Am Freitag, 27. Juni besuchte die Klasse 4a der Grundschule Fridolfing zusammen mit ihrer Lehrerin Elisabeth Leitner den Fridolfinger Imker Matthias Engelbracht im Pfarrgarten bei seinen Bienenvölkern. Nach der Begrüßung fragte Herr Engelbracht die Schüler, was sie bereits über Bienen wissen, er ging auf die Geschichte der Bienen ein und zeigte eine Bienenbeute. Der Imker erklärte, wie Bienen Nektar sammeln und wies darauf hin, dass man sich in der Nähe von Bienen ruhig verhalten soll. Außerdem betonte er, dass Bienen nur stechen, wenn sie ihre Nahrung oder ihren Bienenstock verteidigen wollen. Nach der theoretischen Einführung wurden die Kinder mit richtiger Imkerkleidung ausgestattet und durften die Bienen gruppenweise hautnah erleben. In Begleitung mit Matthias Engelbracht konnten die Viertklassler die Rähmchen rausnehmen und die Bienen aus der Nähe bei der Arbeit beobachten. Mit einem Smoker, welcher durch Rauch die Arbeit mit den Bienen erleichtert, hielt er die Bienen zurück. Besonders die Jungs fanden den Smoker sehr interessant und assistierten gerne. Die Viertklassler waren sichtlich stolz, ein Rähmchen voller Bienen in den Händen zu halten. Selbst Schüler, die anfänglich ihre Unsicherheit bekundeten, wollten dann gar nicht mehr aufhören und waren fasziniert, die vielen Tierchen zu beobachten. Matthias Engelbracht erklärte den Kindern, wie sich eine Arbeitsbiene von einer Drohne unterscheidet und zeigte sie im Bienenvolk auf den Wachsplatten - den sechseckigen Waben. Sobald der Honig reif ist, wird er in der Wabe mit einem Wachsdeckel verschlossen – ein Zeichen für den Imker, dass er geerntet werden kann.

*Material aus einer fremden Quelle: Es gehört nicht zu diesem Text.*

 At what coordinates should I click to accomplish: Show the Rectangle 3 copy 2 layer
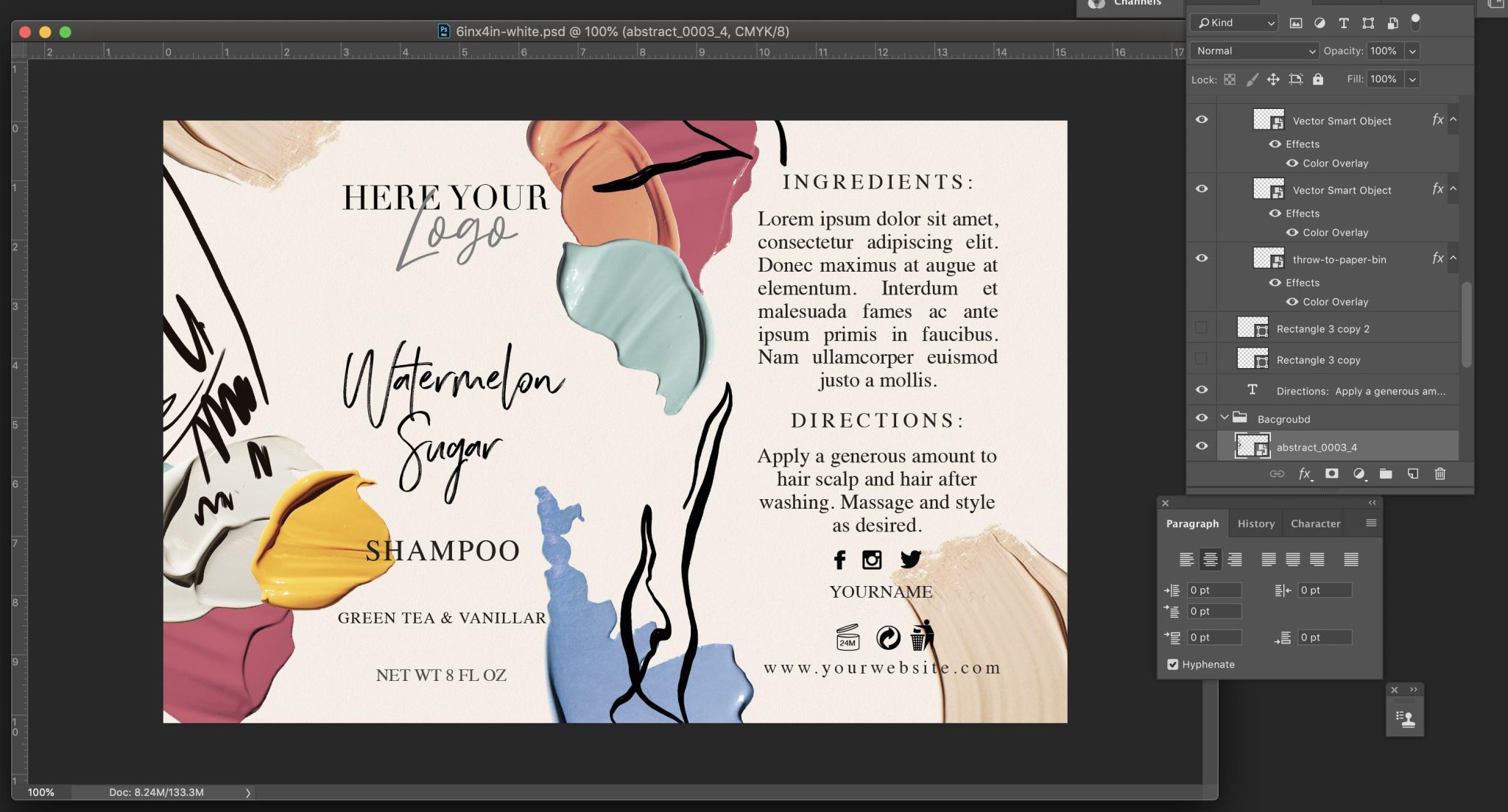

Am Ende durfte jeder noch drei verschiedene Honigsorten kosten und alle waren sich einig, dass er sehr gut schmeckt.
Nach einem sehr spannenden und lehrreichen Vormittag, der viel zu schnell verging, verabschiedeten sich die Viertklassler von Matthias Engelbracht mit Applaus.
Ein herzliches Danke an Herrn Engelbracht für die großartigen Einblicke in die Arbeit eines Imkers!